■ **Vorliegender Text**:
++++++++++
Auf die Vorbereitung kommt es an
Das zweite Hauptproblem sei, dass manche Spender*innen ihre Geräte nicht vollständig und korrekt freischalteten und auf die Werkseinstellungen zurücksetzten. Ein Android-System mit Google-Account und PIN lasse sich auch von Experten nicht einfach so resetten, sagt Alex. Bei iPhones sei es oft noch komplizierter, weil der Diebstahlschutz das Zurücksetzen verhindert. Gespendete Geräte müssten zusätzlich zu den Werkseinstellungen von der Cloud abgemeldet sein. Eine genaue und userfreundliche Beschreibung, was man beim Spenden beachten sollte, findet man auf der Webseite von Wir packen’s an.
Alex macht diesen Job, sagt er, weil er ihn machen kann. Er habe sich schon früh für Datensicherheit interessiert, ein freies Android-Betriebssystem mitentwickelt, und freut sich, dass er sein Wissen jetzt für die Geflüchteten einsetzen kann – und dank Upcycling alter Handys auch gleich für mehr Nachhaltigkeit. Jedes vor dem Elektroschrott gerettete Telefon sei ein Gewinn. Dieses Denken habe er von der Partnerorganisation gelernt: Es gehe immer darum, die Geräte im Blick zu haben, die man gerettet hat und nicht die verlorenen. „Sonst wird die Arbeit zu frustrierend.“ Geschätzte 300 bis 400 Handys hat resist.berlin bisher für Menschen auf der Flucht aufbereitet.
++++++++++
■ **Arbeitsmaterial**:

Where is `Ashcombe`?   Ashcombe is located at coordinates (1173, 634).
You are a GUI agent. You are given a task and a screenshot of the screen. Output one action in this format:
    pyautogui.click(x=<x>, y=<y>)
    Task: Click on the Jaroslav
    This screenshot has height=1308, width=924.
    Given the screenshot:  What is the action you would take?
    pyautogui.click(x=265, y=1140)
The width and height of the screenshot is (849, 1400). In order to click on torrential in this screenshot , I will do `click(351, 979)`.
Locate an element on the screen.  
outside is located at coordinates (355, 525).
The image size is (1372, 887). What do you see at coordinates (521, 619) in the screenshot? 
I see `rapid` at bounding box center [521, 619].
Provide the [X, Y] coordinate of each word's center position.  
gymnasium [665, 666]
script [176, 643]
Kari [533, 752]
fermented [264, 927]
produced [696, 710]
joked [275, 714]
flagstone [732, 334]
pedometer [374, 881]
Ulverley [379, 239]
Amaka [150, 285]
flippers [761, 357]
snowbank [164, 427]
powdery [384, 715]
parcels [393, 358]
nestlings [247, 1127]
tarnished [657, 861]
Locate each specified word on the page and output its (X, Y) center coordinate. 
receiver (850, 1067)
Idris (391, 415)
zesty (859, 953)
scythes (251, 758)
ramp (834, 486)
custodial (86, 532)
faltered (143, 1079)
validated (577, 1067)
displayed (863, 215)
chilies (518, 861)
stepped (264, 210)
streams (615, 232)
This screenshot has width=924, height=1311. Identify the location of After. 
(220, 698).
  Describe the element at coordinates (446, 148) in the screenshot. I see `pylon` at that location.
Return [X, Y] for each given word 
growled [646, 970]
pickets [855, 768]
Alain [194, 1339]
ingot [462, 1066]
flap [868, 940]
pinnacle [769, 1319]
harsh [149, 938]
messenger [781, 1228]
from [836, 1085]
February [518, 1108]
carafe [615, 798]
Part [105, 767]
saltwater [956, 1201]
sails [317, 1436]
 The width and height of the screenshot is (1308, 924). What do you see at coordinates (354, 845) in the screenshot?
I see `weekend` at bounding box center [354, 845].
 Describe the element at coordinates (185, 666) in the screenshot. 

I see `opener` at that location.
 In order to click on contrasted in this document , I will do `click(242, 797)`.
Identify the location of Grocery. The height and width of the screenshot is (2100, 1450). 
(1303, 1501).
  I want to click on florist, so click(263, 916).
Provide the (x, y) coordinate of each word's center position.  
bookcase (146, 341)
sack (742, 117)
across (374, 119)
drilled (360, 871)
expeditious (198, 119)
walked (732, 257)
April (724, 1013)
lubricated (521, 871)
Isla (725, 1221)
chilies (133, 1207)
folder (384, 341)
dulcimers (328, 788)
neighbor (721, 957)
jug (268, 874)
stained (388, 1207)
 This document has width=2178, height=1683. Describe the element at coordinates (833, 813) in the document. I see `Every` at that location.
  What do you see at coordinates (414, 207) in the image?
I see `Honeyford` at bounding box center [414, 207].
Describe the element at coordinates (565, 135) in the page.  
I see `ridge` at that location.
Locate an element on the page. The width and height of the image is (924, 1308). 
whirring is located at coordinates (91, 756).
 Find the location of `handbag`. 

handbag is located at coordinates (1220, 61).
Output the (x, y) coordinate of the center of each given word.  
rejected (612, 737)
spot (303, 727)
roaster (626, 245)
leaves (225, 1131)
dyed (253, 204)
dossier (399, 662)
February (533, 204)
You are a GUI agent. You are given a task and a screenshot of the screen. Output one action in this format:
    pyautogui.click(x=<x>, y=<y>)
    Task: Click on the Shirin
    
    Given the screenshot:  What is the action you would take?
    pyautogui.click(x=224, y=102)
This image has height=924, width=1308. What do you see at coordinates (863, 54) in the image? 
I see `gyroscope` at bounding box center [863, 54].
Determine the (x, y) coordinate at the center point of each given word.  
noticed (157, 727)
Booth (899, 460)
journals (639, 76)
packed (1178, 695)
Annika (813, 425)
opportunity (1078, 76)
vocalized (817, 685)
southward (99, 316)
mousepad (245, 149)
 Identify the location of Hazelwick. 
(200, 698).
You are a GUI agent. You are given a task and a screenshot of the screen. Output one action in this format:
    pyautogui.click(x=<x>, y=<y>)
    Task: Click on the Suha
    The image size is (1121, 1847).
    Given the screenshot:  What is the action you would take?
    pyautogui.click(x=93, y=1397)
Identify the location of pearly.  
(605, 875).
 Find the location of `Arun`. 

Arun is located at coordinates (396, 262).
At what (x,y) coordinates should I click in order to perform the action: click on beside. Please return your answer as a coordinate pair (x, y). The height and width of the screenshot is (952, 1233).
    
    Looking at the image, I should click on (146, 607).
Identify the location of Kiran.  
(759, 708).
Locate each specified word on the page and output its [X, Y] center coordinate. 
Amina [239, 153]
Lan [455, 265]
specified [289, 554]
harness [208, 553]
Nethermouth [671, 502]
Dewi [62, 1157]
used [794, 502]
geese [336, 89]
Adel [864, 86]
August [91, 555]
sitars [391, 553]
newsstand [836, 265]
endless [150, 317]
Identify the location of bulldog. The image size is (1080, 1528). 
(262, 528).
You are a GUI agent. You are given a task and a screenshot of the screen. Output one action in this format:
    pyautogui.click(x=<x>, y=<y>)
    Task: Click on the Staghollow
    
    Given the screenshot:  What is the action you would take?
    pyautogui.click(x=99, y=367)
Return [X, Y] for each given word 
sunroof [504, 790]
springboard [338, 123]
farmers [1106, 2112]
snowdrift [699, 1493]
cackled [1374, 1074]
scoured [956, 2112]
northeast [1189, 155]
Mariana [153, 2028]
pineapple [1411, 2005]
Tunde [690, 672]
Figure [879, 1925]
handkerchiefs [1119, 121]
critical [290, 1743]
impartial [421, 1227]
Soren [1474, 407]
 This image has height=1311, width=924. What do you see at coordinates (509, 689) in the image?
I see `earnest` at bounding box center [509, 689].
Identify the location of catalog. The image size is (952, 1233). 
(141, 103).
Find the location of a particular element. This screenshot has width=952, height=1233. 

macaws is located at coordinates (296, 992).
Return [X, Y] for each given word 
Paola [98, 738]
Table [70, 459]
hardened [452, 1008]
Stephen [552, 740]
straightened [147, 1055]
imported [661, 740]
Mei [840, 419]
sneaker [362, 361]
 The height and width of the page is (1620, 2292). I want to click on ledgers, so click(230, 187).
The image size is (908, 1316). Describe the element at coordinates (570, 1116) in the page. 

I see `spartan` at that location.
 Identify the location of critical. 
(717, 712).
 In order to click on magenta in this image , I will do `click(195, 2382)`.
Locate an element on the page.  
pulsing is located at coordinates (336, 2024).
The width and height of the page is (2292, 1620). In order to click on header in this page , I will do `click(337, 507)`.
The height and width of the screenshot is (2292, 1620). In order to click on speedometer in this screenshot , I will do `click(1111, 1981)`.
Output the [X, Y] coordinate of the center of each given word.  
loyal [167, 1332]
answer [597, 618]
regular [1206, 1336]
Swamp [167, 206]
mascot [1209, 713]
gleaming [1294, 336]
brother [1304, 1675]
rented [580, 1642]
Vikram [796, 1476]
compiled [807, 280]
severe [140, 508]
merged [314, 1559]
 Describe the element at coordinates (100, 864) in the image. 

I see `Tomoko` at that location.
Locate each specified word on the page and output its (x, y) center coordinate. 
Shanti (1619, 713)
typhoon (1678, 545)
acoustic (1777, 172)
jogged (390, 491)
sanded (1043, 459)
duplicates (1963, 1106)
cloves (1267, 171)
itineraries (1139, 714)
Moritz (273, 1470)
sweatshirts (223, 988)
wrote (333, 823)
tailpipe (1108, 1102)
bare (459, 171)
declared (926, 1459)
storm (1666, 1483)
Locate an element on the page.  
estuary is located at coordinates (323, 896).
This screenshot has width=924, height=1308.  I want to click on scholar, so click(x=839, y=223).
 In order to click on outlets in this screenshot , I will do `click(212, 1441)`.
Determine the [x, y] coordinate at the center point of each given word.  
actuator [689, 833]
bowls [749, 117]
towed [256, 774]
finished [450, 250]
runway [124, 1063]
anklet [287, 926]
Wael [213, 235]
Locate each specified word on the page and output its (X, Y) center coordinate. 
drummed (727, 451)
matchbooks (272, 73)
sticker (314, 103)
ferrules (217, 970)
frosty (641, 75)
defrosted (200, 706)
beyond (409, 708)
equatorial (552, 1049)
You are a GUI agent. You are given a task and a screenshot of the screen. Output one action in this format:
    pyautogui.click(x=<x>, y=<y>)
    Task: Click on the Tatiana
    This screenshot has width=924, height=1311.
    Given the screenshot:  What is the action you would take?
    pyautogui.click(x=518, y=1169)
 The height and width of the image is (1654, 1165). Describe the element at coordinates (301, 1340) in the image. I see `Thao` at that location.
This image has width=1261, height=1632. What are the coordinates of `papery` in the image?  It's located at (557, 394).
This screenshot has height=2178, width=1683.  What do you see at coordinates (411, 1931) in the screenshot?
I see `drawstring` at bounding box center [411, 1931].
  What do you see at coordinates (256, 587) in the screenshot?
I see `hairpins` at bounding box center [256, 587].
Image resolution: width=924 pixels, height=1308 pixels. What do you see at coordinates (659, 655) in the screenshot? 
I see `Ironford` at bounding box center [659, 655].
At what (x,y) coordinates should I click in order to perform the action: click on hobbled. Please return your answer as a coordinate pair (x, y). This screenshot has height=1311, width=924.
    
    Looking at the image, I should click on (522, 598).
++++++++++
■ **Erforderliche Schritte**:
**1.** Wie viele Handys hat resist.berlin laut dem Text über die Handyspenden bisher für Menschen auf der Flucht aufbereitet?
**2.** Zähle alle Schritte auf, die Spender*innen laut dem Text über die Handyspenden mit ihren Geräten vor der Abgabe erledigen müssen.
**3.** Gib bitte eine Fortsetzung des Textes über die Handyspenden, die nach seinem letzten Satz einsetzt.
Die Einträge sind eigenständiges Material und gehören nicht zum Text.

■ **Gelöste Aufgaben**:
**1.** Geschätzte 300 bis 400 Handys.

**2.**
- Das Gerät vollständig und korrekt freischalten
- Das Gerät auf die Werkseinstellungen zurücksetzen
- Das Gerät von der Cloud abmelden

**3.**
Maximal eine Viertelstunde plant das Team pro Handy ein, um die Smartphones fachgerecht und DSGVO-konform aufzubereiten – mehr Zeit zu investieren lohne sich einfach nicht, wenn es um Fluchtwege geht: „Wir gehen davon aus, dass vier von fünf Telefonen die Reise nicht überleben, etwa, weil sie bald wieder an einer Grenze einkassiert werden“, sagt Alex. Er schätzt die Arbeit an diesen Handys, auch weil sie sich grundlegend von der individuellen und ausführlichen Kundenberatung unterscheide: „Die gespendeten Telefone muss ich schnell aufbereiten, und dazu, ohne zu wissen, wer sie bekommt.
Unter Android 4 geht fast nichts mehr
Wenn nötig und möglich, installiert resist.berlin das gemeinnützige Open-Source-Betriebssystem GrapheneOS. Es ist speziell auf Datenschutz und Sicherheit ausgerichtet – Handys mit diesem Beriebssystem sind vor allem für Aktivist*innen interessant. Es, funktioniert allerdings nur bei Google Pixel-Geräten.
Geflüchtete haben diese Wahl meist nicht. Welche Spenden gewünscht sind? „Idealerweise geben die Leute Handys mit brauchbaren, nicht zu alten Betriebssystemen ab“, sagt Alex: WhatsApp und Facebook seien wichtig für die Menschen auf der Flucht. „Bei Android 4 zum Beispiel müssen wir kapitulieren.“ WhatsApp benötige mindestens Version 5.0, Facebook 6.0. Ähnlich bei Apple: WhatsApp brauche mindestens iOS 12.0, Facebook iOS 13.4. Damit fielen auch iPhones, die älter sind als das 6S, aus dem Raster. Aber immerhin funktionierten bei diesen in vielen Fällen noch Browser und Kartenapp.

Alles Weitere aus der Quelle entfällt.